I would tell him about my day while we ambled out to his field, feeding him all the extra apples that I had smuggled out of the cafeteria throughout the day. I would sit by his stall and read after class or spend my breaks grooming him. Since my Rutgers courses applied towards the general education courses, the program was only 15 months long. After graduating, I was given the opportunity to adopt Merlin.

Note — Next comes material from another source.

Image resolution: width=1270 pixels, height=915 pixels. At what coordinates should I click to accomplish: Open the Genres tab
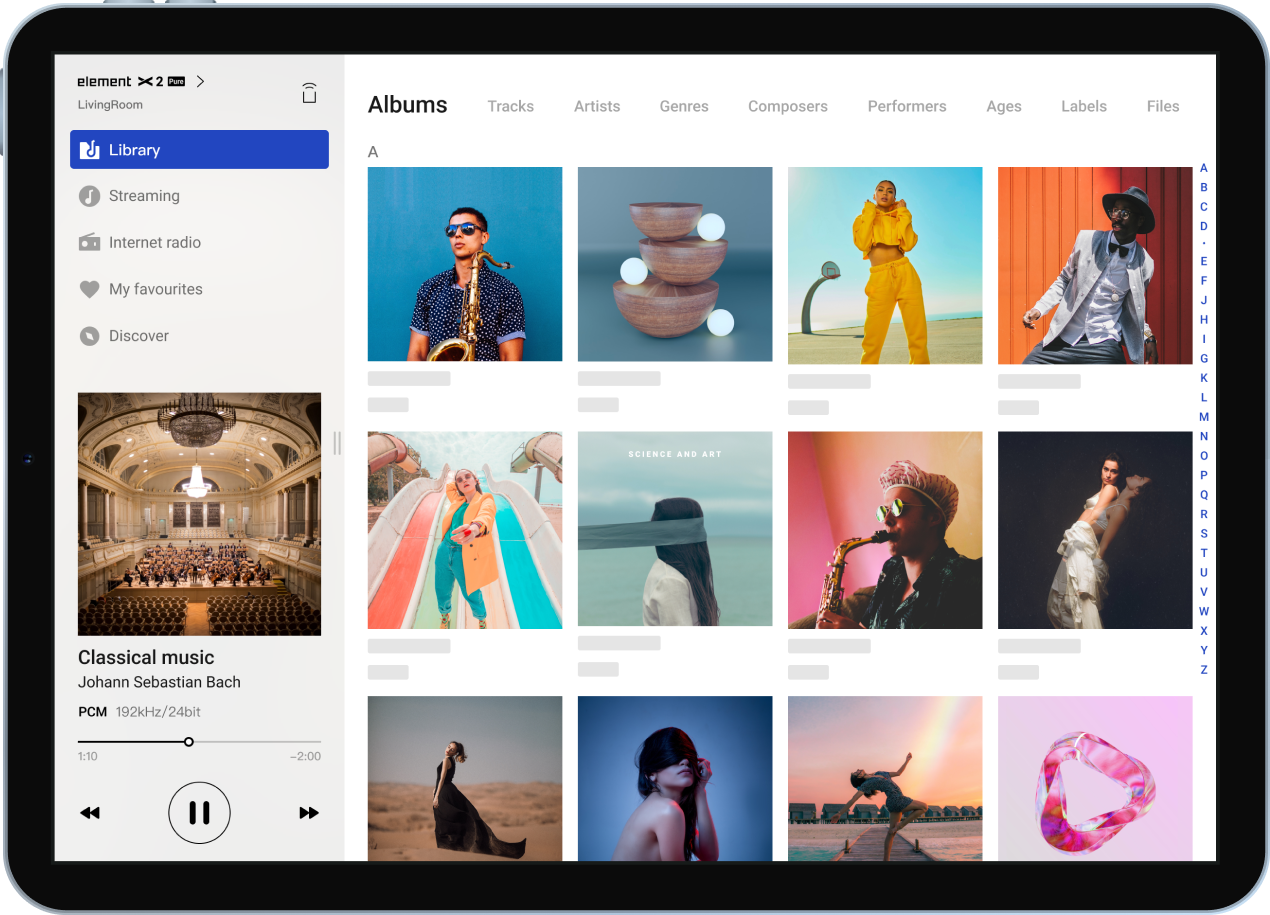(x=684, y=106)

At school, he had earned a reputation for being dangerous. He had a wicked buck and, from all the stories I was told, he knew how to get someone off his back. He had been out of work for some time but, once he moved to my trainer’s farm, he blossomed. He was sound, happy, and spirited out in the field. Despite all the stories, he never took one step wrong with me. He was the perfect schoolmaster. He taught me the basic buttons for dressage. He helped me regain my confidence riding to the point where I could hop on bareback and we would wander around the farm together.
We went to horse shows together and even got the TIP award for oldest TB at a show! I could lead him around the farm in just a halter, no lead in sight. When I got my current competition horse, Rossi, I fully retired Merlin because he had more than earned it. He reignited the joy of riding for me, so the least I could do was give him a retirement fit for a king.
He now lives with me on my farm with his mini donkey (Felix) and my Nigerian Dwarf goats (Anderson & Bradley Cooper). I named my farm “Wizard Rock Farm” in honor of my boys. Merlin & Rocky came to me at points in my life when I needed them the most, and that magic continues to surround us even though Rocky is no longer physically here anymore.
I don’t know what made me google the phrase “equine journalism” randomly that day, but I like to think that it was Merlin calling out to me to find him. Having recently turned 30, we are back to being six months apart–and we are forever connected.